I don't particularly love Jobs, but I do think Apple would have been much better off had they pushed the envelope 25 years ago instead of resting on their laurels, letting Microsoft dominate the market with poor copies of the Mac. Innovation is the key to survival in the micro-computing business. Microsoft has show us what happens to a company that fails to do it, with stale imitative flop after flop. What Jobs would have brought to the table then as now is fire. The guy will do what it takes to get what he wants, he doesn't seem to care about the money as much as the triumph.And that's where everybody else underestimates Apple.

 

Jelly

Member
Funny how divers people are thinking about Apples development through the years.
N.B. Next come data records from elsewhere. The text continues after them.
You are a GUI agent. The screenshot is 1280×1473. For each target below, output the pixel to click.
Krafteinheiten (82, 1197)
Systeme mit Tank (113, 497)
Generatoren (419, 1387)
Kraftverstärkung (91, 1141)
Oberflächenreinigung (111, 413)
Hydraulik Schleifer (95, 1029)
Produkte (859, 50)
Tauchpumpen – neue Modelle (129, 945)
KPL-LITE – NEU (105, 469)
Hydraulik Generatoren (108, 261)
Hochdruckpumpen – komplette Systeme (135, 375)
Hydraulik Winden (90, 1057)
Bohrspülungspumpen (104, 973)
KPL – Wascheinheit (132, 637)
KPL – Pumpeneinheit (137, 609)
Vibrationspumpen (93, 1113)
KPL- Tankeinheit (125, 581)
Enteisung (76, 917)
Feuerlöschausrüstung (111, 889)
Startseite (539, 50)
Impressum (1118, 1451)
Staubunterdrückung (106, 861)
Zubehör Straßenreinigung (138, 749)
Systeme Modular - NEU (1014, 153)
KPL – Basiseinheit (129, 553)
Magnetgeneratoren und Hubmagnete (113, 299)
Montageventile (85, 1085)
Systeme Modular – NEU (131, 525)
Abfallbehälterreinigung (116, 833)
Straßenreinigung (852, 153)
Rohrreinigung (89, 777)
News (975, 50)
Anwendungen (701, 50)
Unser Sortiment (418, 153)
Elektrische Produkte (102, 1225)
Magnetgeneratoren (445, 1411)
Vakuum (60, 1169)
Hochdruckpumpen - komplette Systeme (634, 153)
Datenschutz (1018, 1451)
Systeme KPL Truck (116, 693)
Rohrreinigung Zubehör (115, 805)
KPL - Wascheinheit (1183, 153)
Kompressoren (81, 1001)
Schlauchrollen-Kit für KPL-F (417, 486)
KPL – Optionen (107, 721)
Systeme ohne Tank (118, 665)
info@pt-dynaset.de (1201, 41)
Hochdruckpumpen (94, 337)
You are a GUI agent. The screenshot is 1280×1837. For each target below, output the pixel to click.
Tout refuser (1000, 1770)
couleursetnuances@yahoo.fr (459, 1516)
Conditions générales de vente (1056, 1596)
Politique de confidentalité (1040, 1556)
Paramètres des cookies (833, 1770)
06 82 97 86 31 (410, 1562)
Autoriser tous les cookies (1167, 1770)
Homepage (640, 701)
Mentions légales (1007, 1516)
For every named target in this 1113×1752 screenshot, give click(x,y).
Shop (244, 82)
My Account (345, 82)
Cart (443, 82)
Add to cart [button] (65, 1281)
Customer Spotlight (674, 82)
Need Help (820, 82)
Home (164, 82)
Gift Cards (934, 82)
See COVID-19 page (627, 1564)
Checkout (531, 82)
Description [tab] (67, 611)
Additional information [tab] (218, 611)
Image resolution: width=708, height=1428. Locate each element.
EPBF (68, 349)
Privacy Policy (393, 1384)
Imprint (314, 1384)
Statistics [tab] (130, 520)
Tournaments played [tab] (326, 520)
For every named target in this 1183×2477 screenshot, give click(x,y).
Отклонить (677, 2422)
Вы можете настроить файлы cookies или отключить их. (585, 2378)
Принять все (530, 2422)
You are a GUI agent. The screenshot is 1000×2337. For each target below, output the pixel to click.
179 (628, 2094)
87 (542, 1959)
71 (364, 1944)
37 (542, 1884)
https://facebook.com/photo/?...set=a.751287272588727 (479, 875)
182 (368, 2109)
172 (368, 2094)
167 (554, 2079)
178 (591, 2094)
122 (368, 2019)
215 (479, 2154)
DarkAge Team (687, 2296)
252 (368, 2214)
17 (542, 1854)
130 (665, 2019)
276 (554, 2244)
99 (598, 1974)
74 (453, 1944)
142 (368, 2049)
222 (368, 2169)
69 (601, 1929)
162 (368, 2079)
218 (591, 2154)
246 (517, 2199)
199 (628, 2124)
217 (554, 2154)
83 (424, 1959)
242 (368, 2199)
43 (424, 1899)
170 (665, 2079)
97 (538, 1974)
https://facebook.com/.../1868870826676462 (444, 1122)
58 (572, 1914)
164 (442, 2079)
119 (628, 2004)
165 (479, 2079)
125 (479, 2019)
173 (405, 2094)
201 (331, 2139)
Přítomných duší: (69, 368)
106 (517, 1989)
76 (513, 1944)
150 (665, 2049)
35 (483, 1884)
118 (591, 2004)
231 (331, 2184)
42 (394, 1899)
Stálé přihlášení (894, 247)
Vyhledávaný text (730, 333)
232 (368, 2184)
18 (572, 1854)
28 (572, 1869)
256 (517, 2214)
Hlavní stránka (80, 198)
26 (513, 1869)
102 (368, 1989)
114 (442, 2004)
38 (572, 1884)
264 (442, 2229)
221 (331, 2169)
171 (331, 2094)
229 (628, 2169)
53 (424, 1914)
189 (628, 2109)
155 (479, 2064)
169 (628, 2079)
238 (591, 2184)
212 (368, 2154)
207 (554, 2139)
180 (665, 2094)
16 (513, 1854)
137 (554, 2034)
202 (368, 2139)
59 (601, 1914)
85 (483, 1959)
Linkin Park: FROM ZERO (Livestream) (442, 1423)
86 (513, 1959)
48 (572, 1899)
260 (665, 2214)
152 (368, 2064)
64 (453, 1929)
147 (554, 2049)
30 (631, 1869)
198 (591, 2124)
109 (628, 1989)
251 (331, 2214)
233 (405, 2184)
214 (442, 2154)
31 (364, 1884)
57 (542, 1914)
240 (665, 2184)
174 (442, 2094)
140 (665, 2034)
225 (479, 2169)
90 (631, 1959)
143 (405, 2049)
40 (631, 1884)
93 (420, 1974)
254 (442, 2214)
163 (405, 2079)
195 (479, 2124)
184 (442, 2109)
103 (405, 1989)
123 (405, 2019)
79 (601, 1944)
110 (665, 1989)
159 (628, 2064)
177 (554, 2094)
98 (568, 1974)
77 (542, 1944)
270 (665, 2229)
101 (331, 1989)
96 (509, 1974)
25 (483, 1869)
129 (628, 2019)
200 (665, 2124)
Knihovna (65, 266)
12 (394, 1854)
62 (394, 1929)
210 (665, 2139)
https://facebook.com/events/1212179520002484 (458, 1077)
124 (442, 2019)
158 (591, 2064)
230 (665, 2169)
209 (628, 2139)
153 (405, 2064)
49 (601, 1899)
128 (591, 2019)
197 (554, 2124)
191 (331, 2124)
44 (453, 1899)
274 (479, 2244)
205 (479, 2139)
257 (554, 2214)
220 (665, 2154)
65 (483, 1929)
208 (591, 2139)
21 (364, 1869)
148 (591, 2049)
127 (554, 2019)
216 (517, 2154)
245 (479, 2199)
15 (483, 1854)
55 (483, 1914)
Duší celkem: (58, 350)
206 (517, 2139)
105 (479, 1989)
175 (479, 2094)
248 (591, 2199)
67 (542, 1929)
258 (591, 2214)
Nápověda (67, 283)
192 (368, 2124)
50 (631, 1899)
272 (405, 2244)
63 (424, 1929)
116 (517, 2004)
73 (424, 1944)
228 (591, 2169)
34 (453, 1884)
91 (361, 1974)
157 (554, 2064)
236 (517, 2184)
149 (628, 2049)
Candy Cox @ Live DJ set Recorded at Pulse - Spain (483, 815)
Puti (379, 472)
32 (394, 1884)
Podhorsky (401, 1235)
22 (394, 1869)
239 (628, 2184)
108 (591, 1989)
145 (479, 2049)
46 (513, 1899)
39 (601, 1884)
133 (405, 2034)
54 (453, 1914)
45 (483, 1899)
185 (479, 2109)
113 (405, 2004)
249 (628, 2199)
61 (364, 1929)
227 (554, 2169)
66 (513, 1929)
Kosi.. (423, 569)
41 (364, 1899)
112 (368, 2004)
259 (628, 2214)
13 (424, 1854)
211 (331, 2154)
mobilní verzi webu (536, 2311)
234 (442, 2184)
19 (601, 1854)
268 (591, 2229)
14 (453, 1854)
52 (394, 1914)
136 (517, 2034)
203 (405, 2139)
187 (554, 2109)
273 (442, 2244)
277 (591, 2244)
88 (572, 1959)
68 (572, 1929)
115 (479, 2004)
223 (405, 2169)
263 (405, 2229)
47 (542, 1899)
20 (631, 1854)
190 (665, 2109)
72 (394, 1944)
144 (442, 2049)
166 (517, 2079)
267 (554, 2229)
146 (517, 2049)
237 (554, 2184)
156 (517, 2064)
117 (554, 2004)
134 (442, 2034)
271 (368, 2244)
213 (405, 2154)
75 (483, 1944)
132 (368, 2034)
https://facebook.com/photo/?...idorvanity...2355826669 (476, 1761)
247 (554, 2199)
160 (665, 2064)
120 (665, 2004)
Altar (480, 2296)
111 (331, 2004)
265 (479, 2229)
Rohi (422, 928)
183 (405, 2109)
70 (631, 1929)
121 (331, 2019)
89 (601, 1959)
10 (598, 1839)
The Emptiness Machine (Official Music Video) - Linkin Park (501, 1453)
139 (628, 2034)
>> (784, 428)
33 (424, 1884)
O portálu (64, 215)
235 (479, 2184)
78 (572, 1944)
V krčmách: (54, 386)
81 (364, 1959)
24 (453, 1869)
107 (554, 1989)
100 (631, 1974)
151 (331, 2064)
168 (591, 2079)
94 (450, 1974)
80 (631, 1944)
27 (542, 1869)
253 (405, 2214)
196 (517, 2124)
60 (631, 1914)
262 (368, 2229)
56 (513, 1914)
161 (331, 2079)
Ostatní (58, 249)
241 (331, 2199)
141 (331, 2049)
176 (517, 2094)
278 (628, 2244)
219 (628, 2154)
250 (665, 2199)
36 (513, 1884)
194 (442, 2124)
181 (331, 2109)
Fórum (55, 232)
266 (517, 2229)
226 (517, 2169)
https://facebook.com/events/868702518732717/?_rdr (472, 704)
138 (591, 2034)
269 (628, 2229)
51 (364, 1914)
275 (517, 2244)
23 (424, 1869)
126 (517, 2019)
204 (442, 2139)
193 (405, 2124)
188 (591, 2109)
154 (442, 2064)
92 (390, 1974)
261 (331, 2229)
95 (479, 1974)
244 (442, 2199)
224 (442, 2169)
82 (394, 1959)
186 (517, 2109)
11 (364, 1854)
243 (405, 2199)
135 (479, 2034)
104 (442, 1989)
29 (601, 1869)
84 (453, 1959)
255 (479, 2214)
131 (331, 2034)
My first Mac was a Colour Classic with external Power CD (2499 and 699 dutch guilders new @ Correct in some sale) and from that moment things only got better. There was no Jobs at Apple, I believe Sculley was also gone and there were new models coming every now and then to suburban Holland. My country was, for Apple, in those days, a part of Apple Scandinavia, with very low focus. It changed later on by the way and Holland (Benelux) is a tier 1 country now, which means dutch is always in the first tier for software localization.

My second Mac was a 5500 black mac, zillion times bigger/faster, still not very expandable, and that is exactly what somebody before me wrote here: I had the money and expansion sounded complicated and expensive, buying a new one is only expensive, not complicated and fun!

After the 5500 I bought the first iMac 233. Also no expansion, also expensive and also a loads of fun.

Buying new Macs has always been fun for me, like I even like to buy old Macs now for fun. Apple = emotion, an old manager once told me, and that emotion is positive for most people.